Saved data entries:
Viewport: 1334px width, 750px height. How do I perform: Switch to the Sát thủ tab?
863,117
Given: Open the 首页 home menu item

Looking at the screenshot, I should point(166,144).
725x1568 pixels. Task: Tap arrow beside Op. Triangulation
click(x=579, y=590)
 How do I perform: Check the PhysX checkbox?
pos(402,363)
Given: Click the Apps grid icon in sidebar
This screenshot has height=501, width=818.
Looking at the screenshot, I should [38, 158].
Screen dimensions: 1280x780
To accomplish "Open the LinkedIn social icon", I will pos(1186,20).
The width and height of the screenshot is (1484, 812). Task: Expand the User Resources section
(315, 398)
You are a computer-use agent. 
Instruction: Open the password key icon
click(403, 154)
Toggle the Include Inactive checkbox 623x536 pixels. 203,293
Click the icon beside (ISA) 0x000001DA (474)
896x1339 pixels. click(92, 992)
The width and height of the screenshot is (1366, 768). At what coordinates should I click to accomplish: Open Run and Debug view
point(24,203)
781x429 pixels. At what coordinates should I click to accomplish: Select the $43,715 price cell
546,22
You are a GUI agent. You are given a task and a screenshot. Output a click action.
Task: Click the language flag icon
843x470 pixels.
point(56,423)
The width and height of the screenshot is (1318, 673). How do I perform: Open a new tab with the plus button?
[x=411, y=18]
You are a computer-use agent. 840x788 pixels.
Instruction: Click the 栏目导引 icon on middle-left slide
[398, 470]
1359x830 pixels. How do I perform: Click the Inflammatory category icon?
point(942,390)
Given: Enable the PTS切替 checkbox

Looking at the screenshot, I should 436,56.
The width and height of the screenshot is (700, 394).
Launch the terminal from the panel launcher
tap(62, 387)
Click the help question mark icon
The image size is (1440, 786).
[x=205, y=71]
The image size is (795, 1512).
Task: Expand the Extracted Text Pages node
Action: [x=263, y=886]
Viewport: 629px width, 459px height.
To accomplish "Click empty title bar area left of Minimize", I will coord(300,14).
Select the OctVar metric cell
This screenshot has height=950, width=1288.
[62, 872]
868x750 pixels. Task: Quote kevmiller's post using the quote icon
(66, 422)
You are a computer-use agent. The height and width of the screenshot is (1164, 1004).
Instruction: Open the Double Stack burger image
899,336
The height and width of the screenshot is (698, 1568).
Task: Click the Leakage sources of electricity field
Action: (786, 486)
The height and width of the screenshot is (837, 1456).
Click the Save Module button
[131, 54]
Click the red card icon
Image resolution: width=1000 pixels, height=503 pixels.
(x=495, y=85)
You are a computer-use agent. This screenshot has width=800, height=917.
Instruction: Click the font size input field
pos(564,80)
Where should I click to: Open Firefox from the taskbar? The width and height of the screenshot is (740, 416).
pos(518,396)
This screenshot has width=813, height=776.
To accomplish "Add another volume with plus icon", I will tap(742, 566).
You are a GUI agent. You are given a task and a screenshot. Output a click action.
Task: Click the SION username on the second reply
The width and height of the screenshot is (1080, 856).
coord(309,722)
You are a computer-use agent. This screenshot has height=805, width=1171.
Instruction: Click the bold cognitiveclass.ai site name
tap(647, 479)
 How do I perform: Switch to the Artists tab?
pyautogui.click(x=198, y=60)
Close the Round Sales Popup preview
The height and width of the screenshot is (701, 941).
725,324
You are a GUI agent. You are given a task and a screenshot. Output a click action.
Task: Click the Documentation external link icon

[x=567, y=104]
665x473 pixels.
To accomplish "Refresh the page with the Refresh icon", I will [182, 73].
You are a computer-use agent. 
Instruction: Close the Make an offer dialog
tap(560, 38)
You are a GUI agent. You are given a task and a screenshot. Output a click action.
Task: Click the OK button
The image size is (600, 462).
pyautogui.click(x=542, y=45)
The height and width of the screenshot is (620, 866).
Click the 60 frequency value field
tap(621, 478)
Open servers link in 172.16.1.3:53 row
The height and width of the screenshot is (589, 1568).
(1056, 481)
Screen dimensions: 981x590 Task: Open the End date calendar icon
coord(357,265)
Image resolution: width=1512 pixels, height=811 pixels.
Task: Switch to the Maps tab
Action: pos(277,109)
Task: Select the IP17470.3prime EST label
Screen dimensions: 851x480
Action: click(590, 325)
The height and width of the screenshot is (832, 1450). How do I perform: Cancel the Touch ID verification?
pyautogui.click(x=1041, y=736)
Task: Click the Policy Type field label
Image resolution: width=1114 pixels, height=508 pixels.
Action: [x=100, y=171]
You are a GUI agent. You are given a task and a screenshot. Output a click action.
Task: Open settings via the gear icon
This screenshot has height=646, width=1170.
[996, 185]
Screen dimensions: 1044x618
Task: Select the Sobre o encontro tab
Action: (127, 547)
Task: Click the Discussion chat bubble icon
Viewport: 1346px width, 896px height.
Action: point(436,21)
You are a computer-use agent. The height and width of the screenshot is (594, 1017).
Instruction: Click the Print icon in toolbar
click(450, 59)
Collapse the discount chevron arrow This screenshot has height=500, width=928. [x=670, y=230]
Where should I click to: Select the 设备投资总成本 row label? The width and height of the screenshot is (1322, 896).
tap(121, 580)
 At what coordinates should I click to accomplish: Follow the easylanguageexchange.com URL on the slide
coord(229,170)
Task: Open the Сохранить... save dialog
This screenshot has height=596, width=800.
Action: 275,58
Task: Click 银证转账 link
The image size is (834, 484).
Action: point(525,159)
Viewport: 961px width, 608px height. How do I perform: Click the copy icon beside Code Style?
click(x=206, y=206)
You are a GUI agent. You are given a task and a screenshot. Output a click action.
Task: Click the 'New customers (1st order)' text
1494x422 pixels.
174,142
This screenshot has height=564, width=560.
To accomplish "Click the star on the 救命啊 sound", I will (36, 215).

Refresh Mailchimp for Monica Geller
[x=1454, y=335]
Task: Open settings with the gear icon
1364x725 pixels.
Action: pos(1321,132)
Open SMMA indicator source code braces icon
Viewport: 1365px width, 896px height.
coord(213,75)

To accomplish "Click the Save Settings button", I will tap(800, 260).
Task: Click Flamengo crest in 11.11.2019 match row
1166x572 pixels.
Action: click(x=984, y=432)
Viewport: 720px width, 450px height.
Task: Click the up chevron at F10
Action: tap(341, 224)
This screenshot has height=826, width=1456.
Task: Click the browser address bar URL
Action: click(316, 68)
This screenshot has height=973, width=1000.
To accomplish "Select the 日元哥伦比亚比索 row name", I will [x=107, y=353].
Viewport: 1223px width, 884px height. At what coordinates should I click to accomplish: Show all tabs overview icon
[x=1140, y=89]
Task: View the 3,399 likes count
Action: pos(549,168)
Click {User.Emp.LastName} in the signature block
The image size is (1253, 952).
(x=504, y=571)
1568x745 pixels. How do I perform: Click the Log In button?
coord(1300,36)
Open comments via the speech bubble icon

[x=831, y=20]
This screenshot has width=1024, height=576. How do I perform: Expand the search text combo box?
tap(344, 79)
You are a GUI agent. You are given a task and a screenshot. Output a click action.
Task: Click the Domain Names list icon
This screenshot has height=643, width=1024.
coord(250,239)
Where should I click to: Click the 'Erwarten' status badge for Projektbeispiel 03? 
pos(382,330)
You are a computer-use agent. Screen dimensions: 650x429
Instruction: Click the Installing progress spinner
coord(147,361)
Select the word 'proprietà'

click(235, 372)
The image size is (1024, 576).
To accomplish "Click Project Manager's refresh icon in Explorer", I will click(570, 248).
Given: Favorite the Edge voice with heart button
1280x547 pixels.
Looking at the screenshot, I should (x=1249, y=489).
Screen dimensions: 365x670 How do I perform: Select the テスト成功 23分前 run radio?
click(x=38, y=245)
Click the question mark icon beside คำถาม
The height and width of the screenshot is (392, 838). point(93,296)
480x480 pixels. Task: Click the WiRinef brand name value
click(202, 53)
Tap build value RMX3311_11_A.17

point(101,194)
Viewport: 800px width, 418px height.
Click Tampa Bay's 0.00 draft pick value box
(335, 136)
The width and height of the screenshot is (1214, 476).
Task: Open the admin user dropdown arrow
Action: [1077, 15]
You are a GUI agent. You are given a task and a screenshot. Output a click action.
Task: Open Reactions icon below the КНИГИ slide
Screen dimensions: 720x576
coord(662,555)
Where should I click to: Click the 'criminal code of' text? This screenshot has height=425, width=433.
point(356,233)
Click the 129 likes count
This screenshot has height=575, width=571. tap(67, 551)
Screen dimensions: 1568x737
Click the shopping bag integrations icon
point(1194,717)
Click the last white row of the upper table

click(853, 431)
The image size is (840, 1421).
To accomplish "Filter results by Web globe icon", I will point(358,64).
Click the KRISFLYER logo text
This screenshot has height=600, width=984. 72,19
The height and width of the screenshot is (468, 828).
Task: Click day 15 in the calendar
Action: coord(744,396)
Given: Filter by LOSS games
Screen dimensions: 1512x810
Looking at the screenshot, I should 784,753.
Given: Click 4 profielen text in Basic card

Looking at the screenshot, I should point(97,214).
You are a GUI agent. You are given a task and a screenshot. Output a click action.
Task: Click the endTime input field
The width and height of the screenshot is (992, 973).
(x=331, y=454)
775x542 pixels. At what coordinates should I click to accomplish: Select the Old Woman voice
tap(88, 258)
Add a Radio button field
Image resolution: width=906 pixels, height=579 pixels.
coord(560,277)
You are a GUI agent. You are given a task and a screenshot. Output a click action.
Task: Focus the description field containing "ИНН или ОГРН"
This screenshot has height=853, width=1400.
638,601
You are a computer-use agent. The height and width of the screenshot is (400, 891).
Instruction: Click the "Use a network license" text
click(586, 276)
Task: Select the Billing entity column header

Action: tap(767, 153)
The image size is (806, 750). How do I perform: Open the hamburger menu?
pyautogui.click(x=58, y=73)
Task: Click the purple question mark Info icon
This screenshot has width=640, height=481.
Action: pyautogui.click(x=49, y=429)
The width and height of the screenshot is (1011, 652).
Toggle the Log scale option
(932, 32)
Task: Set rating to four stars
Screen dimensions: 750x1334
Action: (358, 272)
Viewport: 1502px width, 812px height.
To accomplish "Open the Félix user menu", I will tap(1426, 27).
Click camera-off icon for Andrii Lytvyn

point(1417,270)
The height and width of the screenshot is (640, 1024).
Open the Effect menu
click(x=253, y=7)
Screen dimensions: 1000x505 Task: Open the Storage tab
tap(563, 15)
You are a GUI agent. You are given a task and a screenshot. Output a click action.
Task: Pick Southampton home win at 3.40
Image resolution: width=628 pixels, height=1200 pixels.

== YOUR GOAL ==
What is needed is each line from the records with the word "Filter" in it.

== RESPONSE FOR THIS EXERCISE ==
To accomplish "Filter results by Web globe icon", I will point(358,64).
Given: Filter by LOSS games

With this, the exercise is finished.